THE LUXURY
Rumble winners leave the basement behind
By NEIL MIROCHNICK

In the mixing and mastering room of Jason Dunn's Mad Science Studios, which doubles as The Luxury lead singer's bedroom, a John Lennon action figure sits high on a window frame.
"You get kicked around for long enough and eventually you develop a taste for the dark, biting wit of Lennon," says Dunn, an eight-year Boston music scene veteran and self-described problematic pseudo-poet.
With The Luxury set to release their second full length, as champions of the WBCN Rock 'n' Roll Rumble, Dunn, the ex-frontman of The Halogens, is shining brighter than ever.
The Luxury opened for Coldplay at the TD Banknorth Garden and toured California last fall. They reached the Rumble final as wild cards, played first, didn't think they'd win and drank their way through three sets between their performance and unexpected coronation.
"Winning surprised the hell out of me," Dunn says. "I barely had any idea what was going on."
The Rumble prize package included studio time in five of Boston's top studios, giving The Luxury the opportunity to re-record an album cut in Dunn's home studio—an Allston basement converted into a live room with money Dunn made selling adult ads for the Boston Phoenix [at least they're good for something—Ed.].
"I always felt we were legitimate as a band, but winning the whole thing lends a palpable legitimacy," Dunn says. "People are paying attention now. ... We're still playing because we love it, but it used to be just because we love it. Now other people seem to legitimately love it too, which is amazing."
On In the Wake of What Won't Change, The Luxury's arena-Britpop races with car-chase intensity. Lush, four-part harmonies carry soaring synths and melodic guitars as The Luxury deftly balance prog leanings with pop sensibility. Without the British accent, Dunn sounds like Michael Stipe nailing an Oasis cover, reaching for notes he draws out.
"I love that huge sound augmented by vocal harmonies.
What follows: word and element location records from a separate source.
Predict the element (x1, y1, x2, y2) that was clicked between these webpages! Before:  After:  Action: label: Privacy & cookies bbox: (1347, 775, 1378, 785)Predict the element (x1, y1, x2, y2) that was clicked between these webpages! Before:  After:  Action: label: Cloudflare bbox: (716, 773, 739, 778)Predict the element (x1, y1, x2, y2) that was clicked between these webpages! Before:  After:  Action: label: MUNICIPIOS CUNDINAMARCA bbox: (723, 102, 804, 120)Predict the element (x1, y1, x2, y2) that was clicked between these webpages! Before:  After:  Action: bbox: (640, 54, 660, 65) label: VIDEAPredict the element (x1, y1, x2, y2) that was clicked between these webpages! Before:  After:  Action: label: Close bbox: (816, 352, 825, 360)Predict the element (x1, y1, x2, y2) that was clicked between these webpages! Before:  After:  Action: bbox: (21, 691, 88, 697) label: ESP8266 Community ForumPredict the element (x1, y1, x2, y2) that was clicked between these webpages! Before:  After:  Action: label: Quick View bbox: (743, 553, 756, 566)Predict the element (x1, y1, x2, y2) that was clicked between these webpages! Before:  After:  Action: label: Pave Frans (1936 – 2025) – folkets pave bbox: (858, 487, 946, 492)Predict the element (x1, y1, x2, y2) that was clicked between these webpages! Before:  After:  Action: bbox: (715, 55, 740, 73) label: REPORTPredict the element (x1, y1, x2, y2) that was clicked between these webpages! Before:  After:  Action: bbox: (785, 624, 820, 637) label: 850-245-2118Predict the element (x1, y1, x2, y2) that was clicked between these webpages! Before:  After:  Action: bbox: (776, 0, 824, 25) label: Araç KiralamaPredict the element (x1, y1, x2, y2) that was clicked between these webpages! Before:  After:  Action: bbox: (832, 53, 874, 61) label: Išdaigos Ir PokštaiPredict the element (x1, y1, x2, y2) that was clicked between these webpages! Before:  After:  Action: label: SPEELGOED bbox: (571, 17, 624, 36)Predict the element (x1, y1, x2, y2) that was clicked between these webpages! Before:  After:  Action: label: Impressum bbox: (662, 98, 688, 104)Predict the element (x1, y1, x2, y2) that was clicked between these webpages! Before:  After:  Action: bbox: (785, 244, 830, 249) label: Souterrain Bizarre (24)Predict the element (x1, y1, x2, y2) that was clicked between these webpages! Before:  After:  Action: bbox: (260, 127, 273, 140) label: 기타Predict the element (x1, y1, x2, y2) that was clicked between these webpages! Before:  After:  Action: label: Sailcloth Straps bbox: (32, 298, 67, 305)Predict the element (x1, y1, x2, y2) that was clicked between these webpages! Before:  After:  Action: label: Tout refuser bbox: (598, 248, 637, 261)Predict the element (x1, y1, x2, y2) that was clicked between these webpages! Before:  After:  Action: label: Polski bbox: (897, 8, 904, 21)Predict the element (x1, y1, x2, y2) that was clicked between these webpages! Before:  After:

I think the Brits have done a lot better with [that]," Dunn says. "[As an American playing Britrock], I probably in some ways hate my own band. But I try not to think like that."
If the band suffers an international identity crisis, none of the players do. Dunn says each member is "archetypal."
Keyboard-geek Steven Borek spends as much time tinkering with knobs as he does voicing chords. Before joining The Luxury, he analyzed DNA for a biotech company. Bassist Justin "Pez" Day plays like he's in AC/DC and refers to songs as "a piece of meat." Quiet and focused, it's easy to forget guitarist Daanen Krouth is in the room. When bandmates play Guitar Hero, Krouth practices fretboard technique in the corner. Inspired by Eddie Van Halen's virtuosity, Krouth got his chops in the Theater District, playing with the Ultrasonic Rock Orchestra.
In the Wake of What Won't Change captures each member's musical personality, Dunn says, like a photograph. The title is a lyric Dunn wrote before he understood its meaning.
"'The wake of what won't change' is the struggle of reaching for things, trying to make your life bigger and better," Dunn says. Every single person in the world is reaching for something, whether it's an expanded social circle, financial situation or education. What won't change is that once these goals are accomplished, there's only something else to reach for."